Floating Point Comparison

How should I do floating point comparison?

Comparing for greater/smaller is not really a problem unless you're working right at the edge of the float/double precision limit.

For a "fuzzy equals" comparison, this (Java code, should be easy to adapt) is what I came up with for The Floating-Point Guide after a lot of work and taking into account lots of criticism:

public static boolean nearlyEqual(float a, float b, float epsilon) {
    final float absA = Math.abs(a);
    final float absB = Math.abs(b);
    final float diff = Math.abs(a - b);

    if (a == b) { // shortcut, handles infinities
        return true;
    } else if (a == 0 || b == 0 || diff < Float.MIN_NORMAL) {
        // a or b is zero or both are extremely close to it
        // relative error is less meaningful here
        return diff < (epsilon * Float.MIN_NORMAL);
    } else { // use relative error
        return diff / (absA + absB) < epsilon;
    }
}

It comes with a test suite. You should immediately dismiss any solution that doesn't, because it is virtually guaranteed to fail in some edge cases like having one value 0, two very small values opposite of zero, or infinities.

An alternative (see link above for more details) is to convert the floats' bit patterns to integer and accept everything within a fixed integer distance.

In any case, there probably isn't any solution that is perfect for all applications. Ideally, you'd develop/adapt your own with a test suite covering your actual use cases.

What is the best way to compare floats for almost-equality in Python?

Python 3.5 adds the math.isclose and cmath.isclose functions as described in PEP 485.

If you're using an earlier version of Python, the equivalent function is given in the documentation.

def isclose(a, b, rel_tol=1e-09, abs_tol=0.0):
    return abs(a-b) <= max(rel_tol * max(abs(a), abs(b)), abs_tol)

rel_tol is a relative tolerance, it is multiplied by the greater of the magnitudes of the two arguments; as the values get larger, so does the allowed difference between them while still considering them equal.

abs_tol is an absolute tolerance that is applied as-is in all cases. If the difference is less than either of those tolerances, the values are considered equal.

Why does comparison of floating-point to infinity work?

As anyone knowledgeable enough will know, you cannot compare two floating-point numbers with simple logic operators and expect a logical result.

This has no basis in the IEEE 754 standard or any other specification of floating-point behavior I am aware of. It is an unfortunately common misstatement of floating-point arithmetic.

The fact is that comparison for equality is a perfect operation in floating-point: It produces true if and only if the two operands represent the same number. There is never any error in a comparison for equality.

Another misstatement is that floating-point numbers approximate real numbers. Per IEEE 754, each floating-point value other than NaN represents one number, and it represents that number exactly.

The fact is that floating-point numbers are exact while floating-point operations approximate real arithmetic; correctly-rounded operations produce the nearest representable value (nearest in any direction or in a selected direction, with various rules for ties).

This distinction is critical for understanding, analyzing, designing, and writing proofs about floating-point arithmetic.

* **Problems and tasks**
A – Transcribe part of the floating-point comparison text, starting with "rel_tol is a" and going on through "a logical result.".
B – Write the next part of the floating-point comparison text, picking up after its final sentence.

* **Dataset**
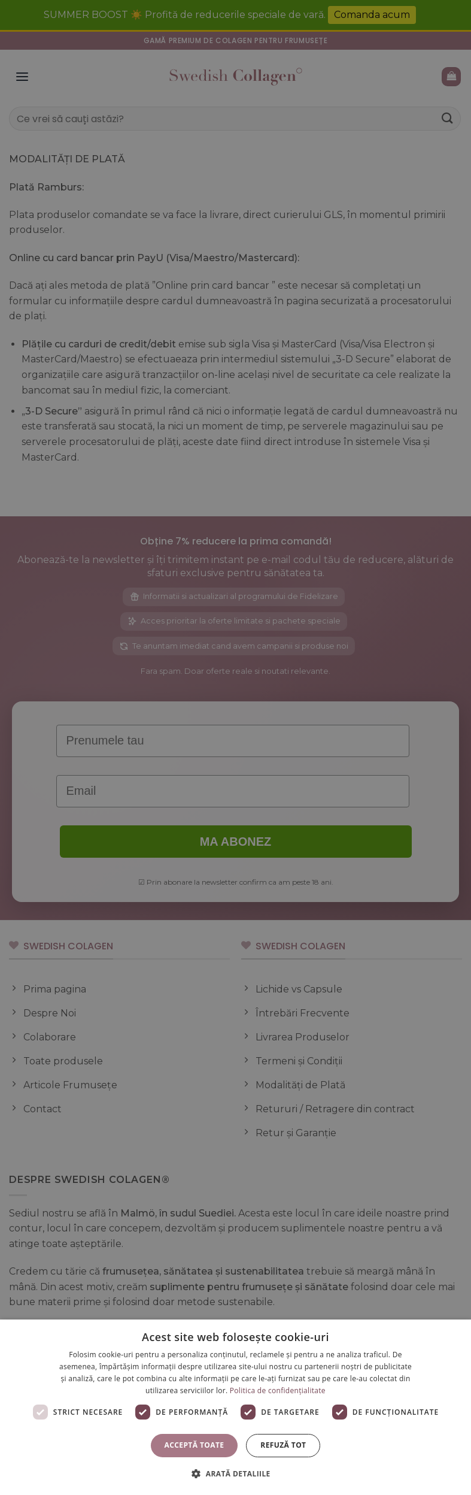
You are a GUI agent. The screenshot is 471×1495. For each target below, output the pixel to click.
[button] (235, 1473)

--

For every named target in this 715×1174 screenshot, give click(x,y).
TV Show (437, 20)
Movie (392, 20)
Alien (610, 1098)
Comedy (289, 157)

* **The responses**
A –
rel_tol is a relative tolerance, it is multiplied by the greater of the magnitudes of the two arguments; as the values get larger, so does the allowed difference between them while still considering them equal.

abs_tol is an absolute tolerance that is applied as-is in all cases. If the difference is less than either of those tolerances, the values are considered equal.

Why does comparison of floating-point to infinity work?

As anyone knowledgeable enough will know, you cannot compare two floating-point numbers with simple logic operators and expect a logical result.

B –
Why then, does a logical EQUAL TO comparison to INFINITY always return true when the number is, in fact, INFINITY?

As stated above, comparison for equality produces true if and only if its operands represent the same number. If x is infinity, then x == INFINITY returns true. If x is three, then x == 3 returns true.

People sometimes run into trouble when they do not understand what value is in a number. For example, in float x = 3.3;, people sometimes do not realize that C converts the double 3.3 to float, and therefore x does not contain the same value as 3.3. This is because the conversion operation approximates its results, not because the value of x is anything other than its specific assigned value.

I tried the same comparison with NAN,…

A NaN is Not a Number, so, in a comparison for equality, it never satisfies “the two operands represent the same number”, so the comparison produces false.

Floating point equality and tolerances

This blogpost contains an example, fairly foolproof implementation, and detailed theory behind it
http://randomascii.wordpress.com/2012/02/25/comparing-floating-point-numbers-2012-edition/
it is also one of a series, so you can always read more.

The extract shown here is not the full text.